Thursday, April 25, 2013

Douchebags Will Be Douchebags

I'm a people person.

Shocker, I know, right?

But my general point is that I will always make a friend when I can and I almost never burn a bridge. I have my mother to thank for this cheery disposition and I frankly prefer leaving myself open to the occasional burn than close off.

It's a risky move, but it's still my preferred MO.

Yet despite this genuine, "Why can't we all be friends" (Oh gosh, I'm a care bear  aren't I?) kind of attitude, I of course, run into backlash that comes from seemingly no where.

This is regrettably normal.

You encounter people that, despite your best efforts to befriend them, despite how compassionate, kind or generous you try to be, they hate you. Passionately.

And they go out of their way to hurt you--even if you just met them on the street. And you will spend days and days over-thinking how you wronged this person, how you could have possibly slighted them to make them despise you so much. You lose sleep over it. Because as a responsible adult you try to take responsibility for your actions and you think that you must have done SOMETHING because there's no other rational reason for this person to be lobbing so much haterade in your direction.

So I wanted to try to bring you a little comfort in sharing something it took me yeeeeeeeeeeeaaaaaaars to finally realize.

Sometimes, it isn't rational.

Sometimes douchebags will just be douchebags.

And sometimes it isn't even about that person being a douchebag--sometimes someone just needs something to hate. I'm not saying it's right or that it's excusable behavior, but I do want you to understand that sometimes it isn't about you at all.

Now by all means, do some soul searching when someone throws this kind of anger towards you--make sure it's not warranted... But once you get past that point, please, don't still beat yourself up about it.

I knew a girl in high school who when I finally asked her why she hated me so much, she actually answered with, "You're just so happy all the time, you seem really immature."

...She hated me... because I was happy? I'm not really sure when happiness started equating with immaturity but I suppose that's not the point. It's a little ironic that what she didn't know is when not at school I was an absolute wreck and smiling just helped me get through the school day sometimes, but that's really not the point either.

Maybe she sensed I was playing "fake it til you make it", but again, not a reason to hate someone.

But... it wasn't really about me.
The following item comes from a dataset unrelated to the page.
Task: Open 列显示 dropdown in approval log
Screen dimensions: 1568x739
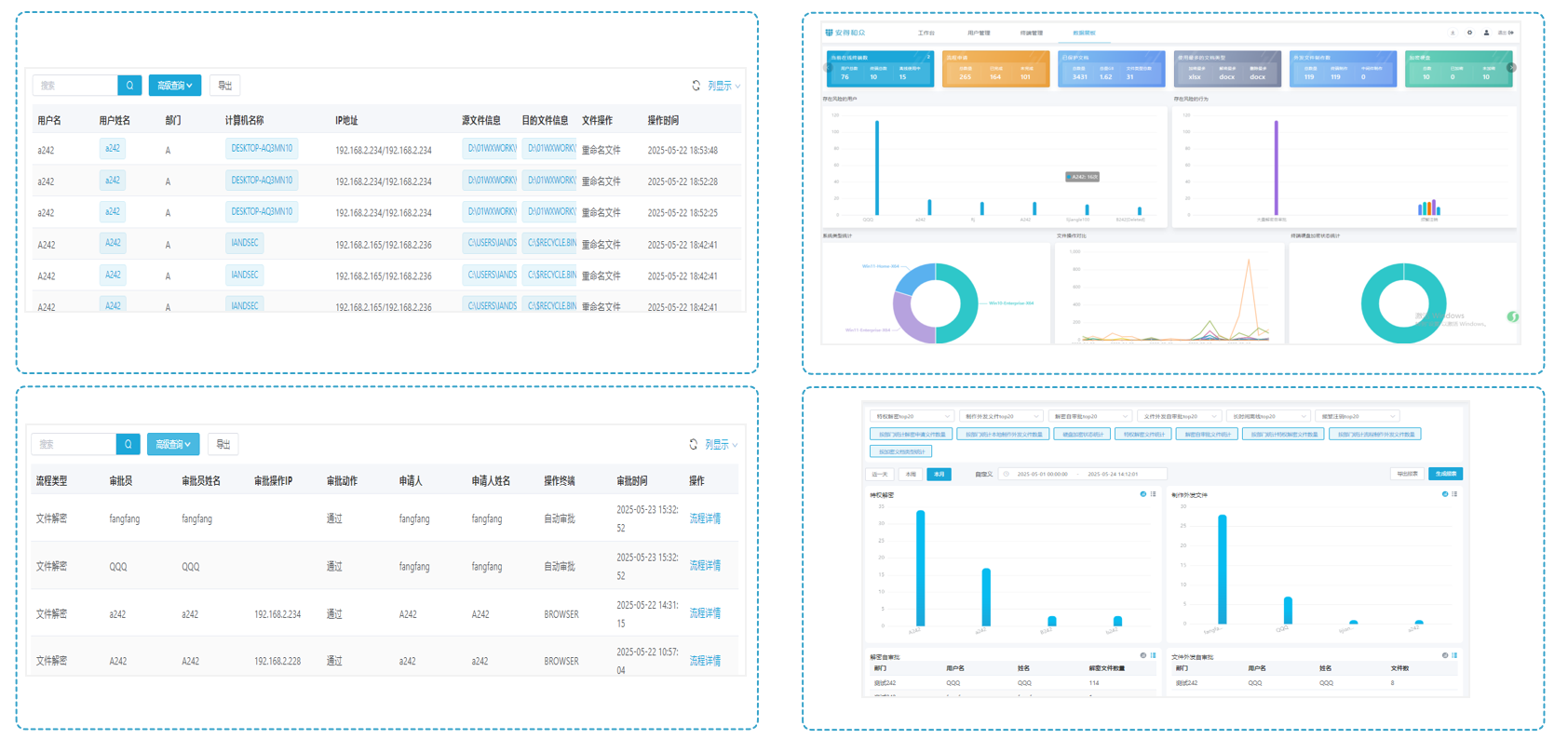Action: (x=721, y=445)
I bet if I was able to sift through the details of her life, I'd find something else completely. Something my cheerfulness may have reminded her of.
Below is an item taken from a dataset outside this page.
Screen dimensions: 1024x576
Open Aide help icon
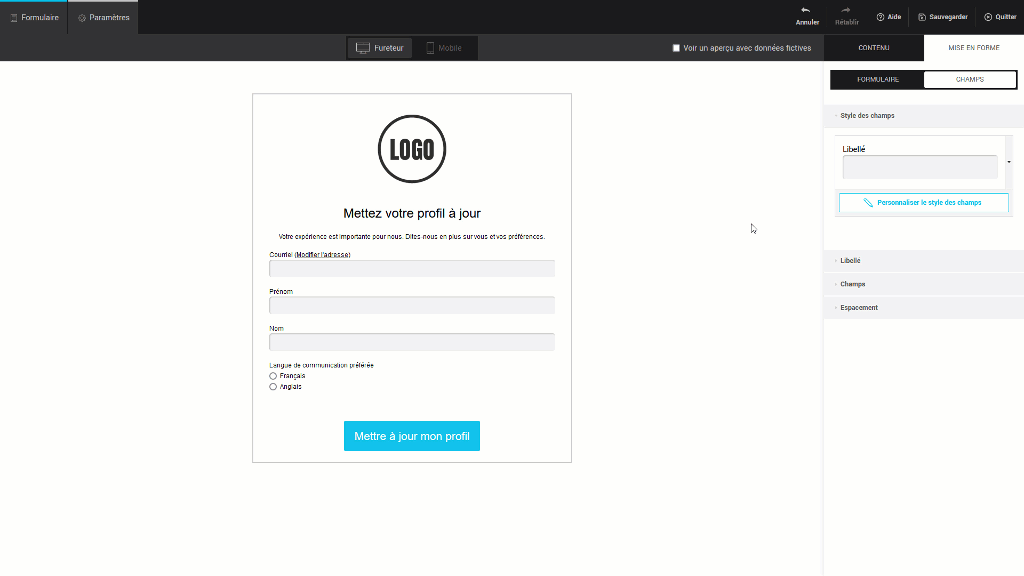click(881, 17)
Which when you think of backstory and motivation, it's hard to think of someone as a douchebag, I think. Don't get me wrong, there are some really douchey things people have done to me and for really douchey reasons but...

I don't know, I feel just lobbing them into a category like that is unfair. There's a bigger story there we just don't know...
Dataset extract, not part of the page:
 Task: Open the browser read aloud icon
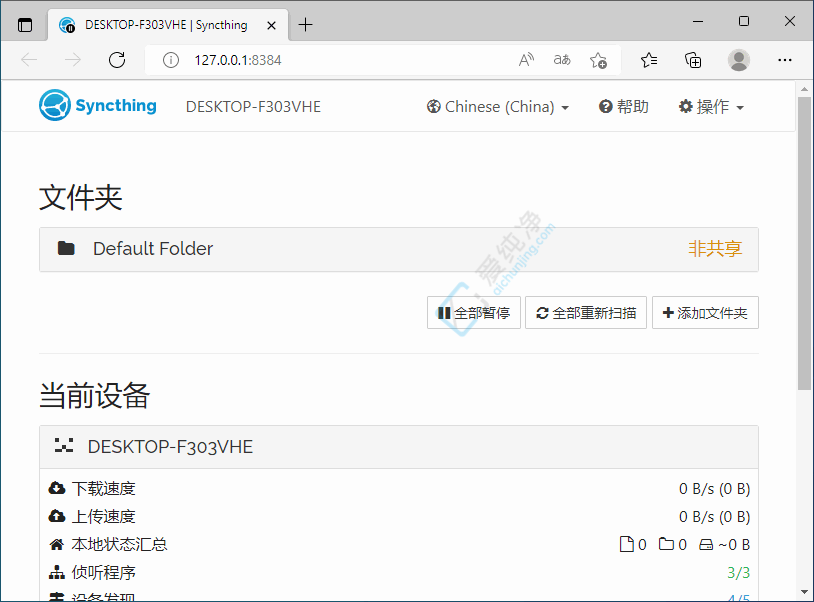526,60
But regardless, it isn't your responsibility to dig it out. You aren't someone's therapist (unless you actually are, but if that's the case, I hope you're getting paid to dig all of that out).

So while self-awareness is awesome, know that there are times where you can't do anything about it and that's okay. Sometimes it's not about you. Sometimes someone is going to hate you because that's how they're coping with something else. And it's not healthy, neither is torturing yourself over something you literally have no control over.

You're awesome, you know that? Just... awesome. I'm glad I know you.